Another good thing to gathering constraints is that when we fail we have some information about why we failed because we know which additional constraint made the constraint set inconsistent. We can translate that into a human readable error message, though not necessarily a particularly brilliant one.

By manually adding additional constraints we can also guide the solver to find solutions it would not otherwise find, or to avoid failure. In a sense this is just a hack to work around the fact that the solver isn't even better, but in the mean time it's pretty handy.

You can play around and get a sense of what the algorithm is doing if you run cabal install --dry-run -v pkg1 pkg2 etc and look at the intermediate output and the final solution.

The biggest test I've tried so far is trying to install all of hackage simultaniously.
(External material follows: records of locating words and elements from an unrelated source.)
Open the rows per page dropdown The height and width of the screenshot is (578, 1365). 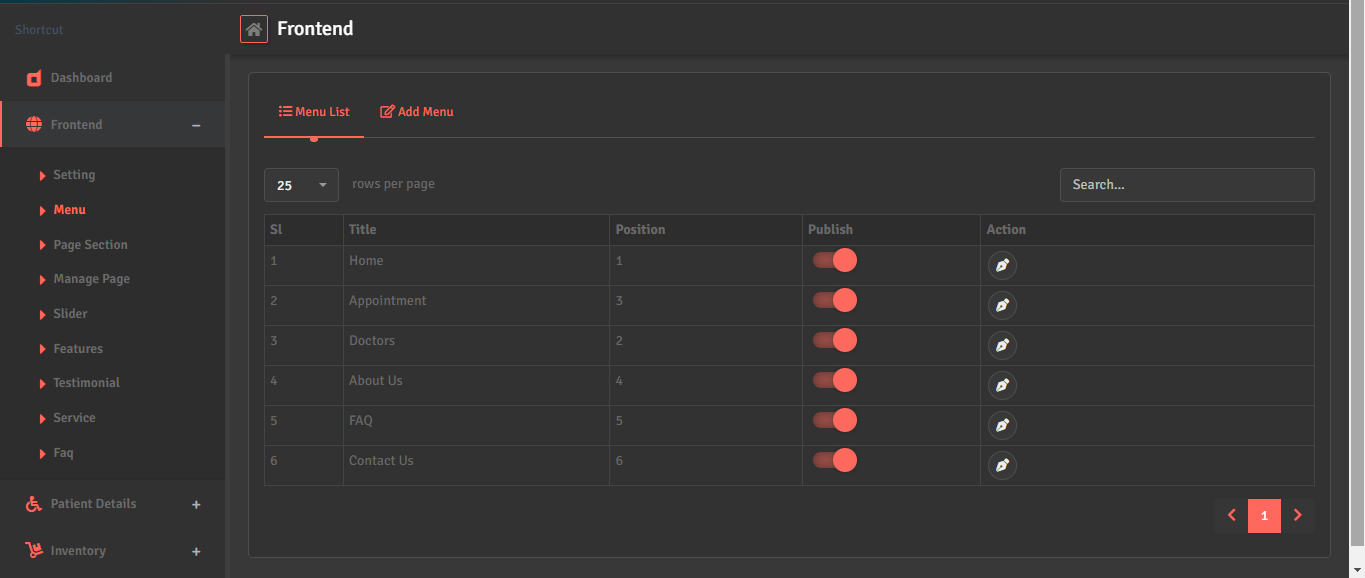click(x=301, y=185)
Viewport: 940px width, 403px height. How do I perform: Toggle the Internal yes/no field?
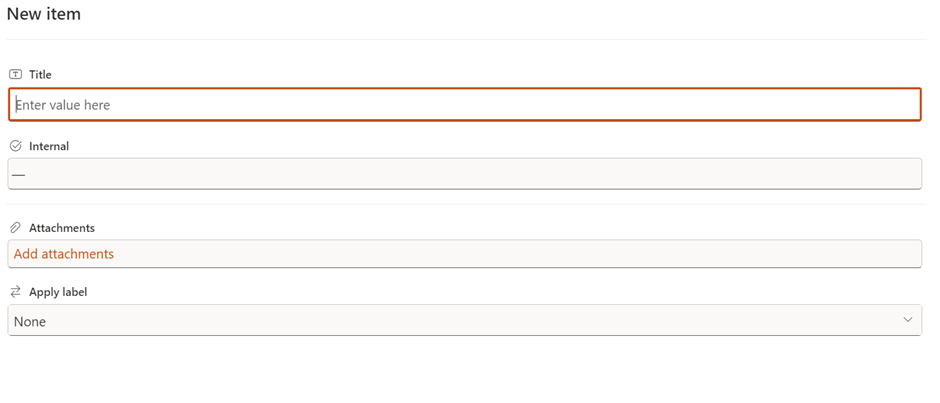pos(465,174)
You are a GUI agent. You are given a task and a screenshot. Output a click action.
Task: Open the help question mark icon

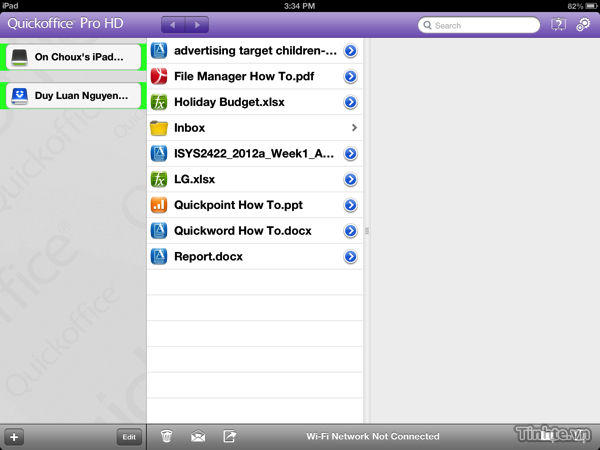click(561, 25)
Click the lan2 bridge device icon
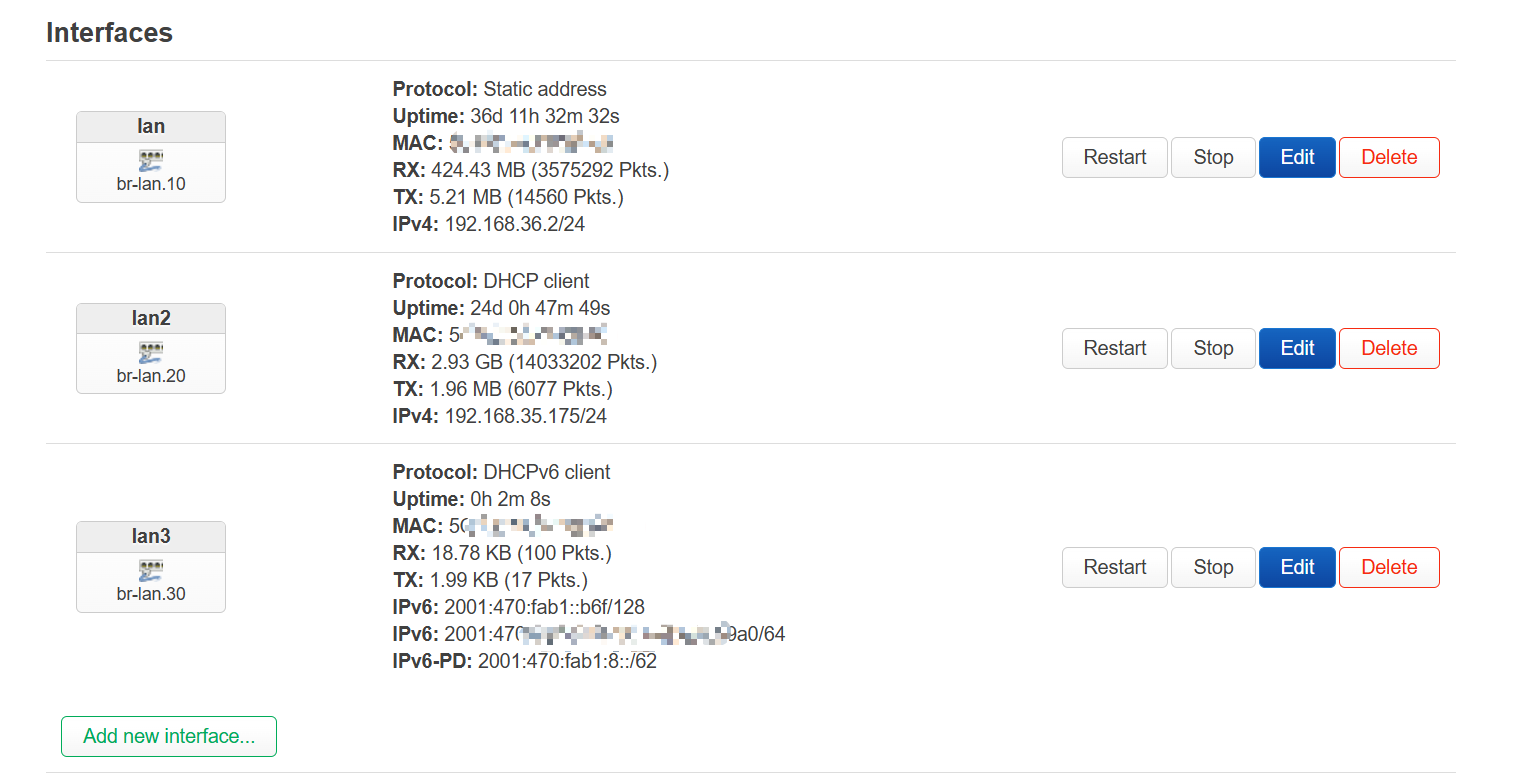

It takes several seconds to find a solution, which is not too bad. I had to discard about 30 packages to arrive at a consistent set. Adding any one of the discarded ones back leads to inconsitent dependencies, for example conflicts over which version of HaXml is required. There are also many packages that simply cannot ever be installed because they have missing dependencies.

Installed packages

So what about installed packages? I mentioned that there's a complication there. We often have to decide between picking an already installed version of a package and the available one from hackage (even if they are the same version). If we pick the installed version then we immediately pick up a lot of precise constraints, because the installed package depends on exact versions. That is often enough to prevent us from finding a solution. Indeed in the diamond dependency examples I gave previously it was clear that to find a consistent solution we would have to rebuild some existing installed package. So we cannot default to preferring installed packages. A simple observation is that the available package always has looser constraints than the installed version, so it's always safe to pick the available version over the installed version. We can always 'improve' our solution at the end if we find the constraints we end up with are consistent with the constraints of the installed version. And that is what we do. There is a further issue however. If ultimately we would like the option to use the installed version then we had better pick the same version of the available package and not just the highest available version. What we do is allow a per-package preference for the highest available version or the highest available version that has a corresponding installed version. For the 'install' command we prefer the latest version for the packages explicitly given and the installed version for all others. For the 'upgrade' command we prefer the latest version everywhere.

That seems to work pretty well, though I've found people do get somewhat confused when cabal-install decides to re-install a package they already have. What is not clear to them is that it is rebuilding a package against different versions of its dependencies. Probably the thing to do is to make that clearer in the output of cabal install --dry-run.

Improvements

There are still plenty of improvements that could be made. The algorithm currently does not deal well with installing packages for older compilers because it finds out too late that a package it choose could only work with a newer version of the base library. The solution there is some bottom up constraint propagation. We should check at the beginning that each package version could possibly be installed with the current compiler and if not eliminate it. There are still real cases where we end up with an avoidable conflict. For example we might have two packages that need HaXml, lets say Foo needs HaXml =1.13.* while there are two versions of Bar, one that works with HaXml =1.13.* and a later version that needs HaXml >= 1.16. If we end up picking Bar before Foo then we would default to the later version of HaXml but then fail when we find Foo needs the earlier version. This is not solved by the ordering heuristic because Foo and Bar do not depend on each other. This is an example where we need either more look ahead, backtracking or a much more sophisticated algorithm in general.

The right long term approach I think is a proper complete constraint solving algorithm.